Rome (Italie). Le 29 septembre 2025, le Bureau de presse du Vatican a annoncé le thème choisi par le pape Léon XIV pour la 60e Journée mondiale des communications sociales (JMC), célébrée le 17 mai 2026, solennité de l’Ascension du Seigneur :

Préserver les voix et les visages humains

Le thème du Message, qui sera lu dans son intégralité le 24 janvier 2026, en mémoire de saint François de Sales, patron des journalistes et des professionnels de la communication, s’inscrit dans le contexte du monde actuel, caractérisé par l’impact profond des technologies qui « influencent les interactions d’une manière inédite – des algorithmes qui sélectionnent le contenu des fils d’actualité à l’intelligence artificielle qui édite des textes et des conversations entiers ».

Dans le Communiqué du Dicastère pour la Communication du Saint-Siège il est toutefois souligné que même si ces outils offrent à l’humanité « des possibilités impensables il y a quelques années seulement », ils ne peuvent néanmoins « remplacer les capacités spécifiquement humaines d’empathie, d’éthique et de responsabilité morale ».

De même, l’acte de communication ne peut se réduire à un « schéma de données », mais requiert plutôt un « jugement humain ». Ceci pose un défi :

« L’enjeu est de garantir que l’humanité reste le maître d’œuvre. L’avenir de la communication doit faire en sorte que les machines soient des outils au service de la vie humaine et qu’elles la connectent, et non des forces qui érodent la voix humaine. »

Compte tenu des formidables opportunités offertes par l’utilisation des technologies, le communiqué de presse met en garde contre les risques « réels » de l’intelligence artificielle, dont certains effets concrets – comme la manipulation de photographies, de vidéos et de voix – sont déjà monnaie courante :

L’intelligence artificielle peut générer des contenus attrayants mais trompeurs, manipulateurs et préjudiciables, reproduire les biais et les stéréotypes présents dans les données d’apprentissage, et amplifier la désinformation en simulant des voix et des visages humains. Elle peut également porter atteinte à la vie privée et à l’intimité des personnes sans leur consentement.

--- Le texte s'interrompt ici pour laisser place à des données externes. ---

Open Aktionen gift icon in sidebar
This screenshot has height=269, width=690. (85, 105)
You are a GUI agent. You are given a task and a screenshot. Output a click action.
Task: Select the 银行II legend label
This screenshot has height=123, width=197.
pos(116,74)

L’aspect le plus inquiétant, notamment parmi les nouvelles générations, est peut-être la dépendance à ces outils, certes attrayants par leurs interfaces et leurs contenus innovants, mais qui, en revanche, risquent d’inhiber la pensée critique et la créativité, ainsi que d’alimenter des dérives sociales dangereuses :

Le recours excessif à l’IA affaiblit la pensée critique et les capacités créatives, tandis que le contrôle monopolistique de ces systèmes suscite des inquiétudes quant à la centralisation du pouvoir et aux inégalités. L’avènement soudain et intégré de l’intelligence artificielle dans la vie quotidienne suscite un besoin éducatif de plus en plus urgent et indispensable, notamment dans les milieux catholiques, afin d’acquérir les compétences nécessaires pour guider les jeunes vers l’expertise non seulement sur Internet, mais aussi et surtout dans la vie, sans perdre leur humanité ontologique.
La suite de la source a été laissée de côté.